Mesnevi nedir özellikleri nelerdir kaça ayrılır nasıl yazılır nerede ortaya çıkmıştır ilk mesnevi kime aittir?

MESNEVİ her beytinin dizeleri kendi aralarında uyaklı olan nazım türü. Beyit sayısı en az on iki olan mesnevi, çeşitli uzunlukta olabilir. Mesnevide uyak sıkıntısı olmadığı için, çoğunlukla öykü ya da öğretici nitelikte olan uzun konuların anlatımında kullanılır. Anlam genellikle beyitte tamamlanır. Uyak örgüsü “aa bb cc dd ...“biçimindedir.


Mesneviler, konularına göre üç bölüme ayrılabilir. Destansı mesneviler (Firdevsi’nin Şehname’si ve benzerleri); öğretici mesneviler (Nabi’nin Hayriye’si vb.); dini ve tasavvufi mesneviler (Mevlana’nın Mesnevi’si, Fuzuli’nin Leyla ile Mecnun’u vb.).
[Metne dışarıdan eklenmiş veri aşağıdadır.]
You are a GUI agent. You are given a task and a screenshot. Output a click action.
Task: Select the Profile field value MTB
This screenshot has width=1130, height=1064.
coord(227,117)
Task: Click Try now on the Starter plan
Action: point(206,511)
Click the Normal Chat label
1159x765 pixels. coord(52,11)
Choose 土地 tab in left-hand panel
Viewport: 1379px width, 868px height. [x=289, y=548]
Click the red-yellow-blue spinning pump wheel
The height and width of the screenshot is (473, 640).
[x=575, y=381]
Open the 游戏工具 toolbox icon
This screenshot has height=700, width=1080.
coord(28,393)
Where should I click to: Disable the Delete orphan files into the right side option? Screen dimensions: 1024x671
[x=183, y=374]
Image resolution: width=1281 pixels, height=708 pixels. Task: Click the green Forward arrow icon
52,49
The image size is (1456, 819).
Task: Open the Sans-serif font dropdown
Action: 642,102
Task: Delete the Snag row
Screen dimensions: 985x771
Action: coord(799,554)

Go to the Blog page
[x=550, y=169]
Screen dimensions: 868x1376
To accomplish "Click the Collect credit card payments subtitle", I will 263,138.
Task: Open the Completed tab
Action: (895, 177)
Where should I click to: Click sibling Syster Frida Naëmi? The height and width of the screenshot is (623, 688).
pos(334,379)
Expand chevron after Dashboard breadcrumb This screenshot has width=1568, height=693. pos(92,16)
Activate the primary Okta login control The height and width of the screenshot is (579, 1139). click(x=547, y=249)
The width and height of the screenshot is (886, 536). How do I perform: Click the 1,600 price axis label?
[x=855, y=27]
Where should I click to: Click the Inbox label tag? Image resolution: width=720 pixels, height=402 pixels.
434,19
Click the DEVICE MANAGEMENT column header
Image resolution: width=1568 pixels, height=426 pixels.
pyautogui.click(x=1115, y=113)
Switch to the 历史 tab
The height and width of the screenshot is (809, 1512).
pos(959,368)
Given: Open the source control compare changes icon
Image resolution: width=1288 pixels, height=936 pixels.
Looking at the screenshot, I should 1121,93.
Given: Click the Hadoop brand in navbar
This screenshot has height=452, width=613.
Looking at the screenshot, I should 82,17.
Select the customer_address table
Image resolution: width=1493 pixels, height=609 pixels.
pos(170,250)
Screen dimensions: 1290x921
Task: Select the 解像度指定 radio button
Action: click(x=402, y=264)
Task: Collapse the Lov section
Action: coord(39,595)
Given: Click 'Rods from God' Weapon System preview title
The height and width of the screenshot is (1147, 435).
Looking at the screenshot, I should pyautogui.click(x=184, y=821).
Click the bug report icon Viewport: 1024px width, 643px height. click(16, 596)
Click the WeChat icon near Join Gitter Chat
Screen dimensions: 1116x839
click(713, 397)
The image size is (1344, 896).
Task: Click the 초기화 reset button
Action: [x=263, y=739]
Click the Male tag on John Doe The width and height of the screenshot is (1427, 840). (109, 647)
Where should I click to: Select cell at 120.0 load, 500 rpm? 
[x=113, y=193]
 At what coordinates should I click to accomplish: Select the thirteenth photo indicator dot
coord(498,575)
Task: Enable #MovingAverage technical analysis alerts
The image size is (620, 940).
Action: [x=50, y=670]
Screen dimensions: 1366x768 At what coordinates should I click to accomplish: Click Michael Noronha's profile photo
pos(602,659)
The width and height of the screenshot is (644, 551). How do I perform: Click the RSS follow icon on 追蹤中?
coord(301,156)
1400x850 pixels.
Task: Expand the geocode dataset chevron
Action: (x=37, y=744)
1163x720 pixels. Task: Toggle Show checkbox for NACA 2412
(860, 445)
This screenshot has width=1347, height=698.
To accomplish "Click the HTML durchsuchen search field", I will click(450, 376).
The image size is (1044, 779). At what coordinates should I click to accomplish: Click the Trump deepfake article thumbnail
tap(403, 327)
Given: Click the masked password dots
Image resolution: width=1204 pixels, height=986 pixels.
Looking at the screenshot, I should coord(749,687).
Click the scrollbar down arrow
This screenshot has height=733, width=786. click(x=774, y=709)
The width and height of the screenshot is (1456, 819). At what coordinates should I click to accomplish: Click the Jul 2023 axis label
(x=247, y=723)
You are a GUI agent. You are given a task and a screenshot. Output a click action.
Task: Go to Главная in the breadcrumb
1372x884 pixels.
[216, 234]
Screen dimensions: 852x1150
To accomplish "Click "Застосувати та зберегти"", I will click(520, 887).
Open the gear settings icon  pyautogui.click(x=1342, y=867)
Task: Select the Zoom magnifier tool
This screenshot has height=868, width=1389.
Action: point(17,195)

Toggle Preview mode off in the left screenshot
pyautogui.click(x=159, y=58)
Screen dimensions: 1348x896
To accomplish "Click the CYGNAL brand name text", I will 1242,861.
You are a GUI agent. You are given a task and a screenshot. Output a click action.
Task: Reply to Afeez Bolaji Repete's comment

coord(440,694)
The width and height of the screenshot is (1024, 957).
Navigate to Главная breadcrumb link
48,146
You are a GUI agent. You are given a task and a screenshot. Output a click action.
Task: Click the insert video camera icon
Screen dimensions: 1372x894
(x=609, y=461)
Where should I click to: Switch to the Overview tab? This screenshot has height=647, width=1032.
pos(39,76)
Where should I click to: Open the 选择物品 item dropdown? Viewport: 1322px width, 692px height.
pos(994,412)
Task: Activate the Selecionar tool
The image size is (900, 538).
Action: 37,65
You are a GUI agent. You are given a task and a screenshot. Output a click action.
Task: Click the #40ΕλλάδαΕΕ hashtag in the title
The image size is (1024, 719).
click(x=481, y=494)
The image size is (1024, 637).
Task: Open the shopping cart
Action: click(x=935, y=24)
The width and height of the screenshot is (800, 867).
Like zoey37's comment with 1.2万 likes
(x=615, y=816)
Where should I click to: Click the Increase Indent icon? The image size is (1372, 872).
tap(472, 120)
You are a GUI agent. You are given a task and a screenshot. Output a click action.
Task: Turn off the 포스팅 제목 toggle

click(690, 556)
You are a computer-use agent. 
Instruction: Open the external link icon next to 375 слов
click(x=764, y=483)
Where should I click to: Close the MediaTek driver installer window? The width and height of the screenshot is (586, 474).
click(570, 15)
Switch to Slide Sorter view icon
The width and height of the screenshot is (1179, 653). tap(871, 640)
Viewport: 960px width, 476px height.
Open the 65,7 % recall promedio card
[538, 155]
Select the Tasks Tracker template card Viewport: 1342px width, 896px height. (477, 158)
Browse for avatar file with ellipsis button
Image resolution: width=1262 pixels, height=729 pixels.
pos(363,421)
Ayrıca padişahların savaşlarını, kentleri anlatan eserler ve bazı yergiler de mesnevi biçiminde yazılmıştır.

Mesnevi, İran edebiyatında ortaya çıkmış bir nazım türüdür. İran edebiyatından Arap ve Türk edebiyatlarına geçmiştir. Türk edebiyatında ilk mesnevi, Yusuf Has Hacib’in Kutadgu Bilig (Kutlu Olma Bilgisi) adlı eseridir.

Osmanlı edebiyatında mesnevi türünde başarılı eserler veren başlıca ozanlar şunlardır: 13. yüzyılda Şeyyad Hamza (Yusuf ile Züleyha), Mevlana (Mesnevi), Yunus Emre (Vesilet-ün-Necat); 14. yüzyılda Aşık Paşa (Garipname), Ahmedi (İskendername), Hoca Mesut (Süheyl ü Nevbahar); 15. yüzyılda Süleyman Çelebi (Vesilet-ün Nebi, mevlit), Şeyhi (Hüsrev ü Şirin), Ali Şir Nevai (Sedd-i İskender); 16. yüzyılda Fuzuli (Leyla ile Mecnun); 17. yüzyılda Nabi (Surname); 18. yüzyılda Şeyh Galip (Hüsn ü Aşk).

Batı uygarlığının etkisinde gelişen yeni Türk Edebiyatı döneminde bu nazım türü genel olarak kullanılmamıştır.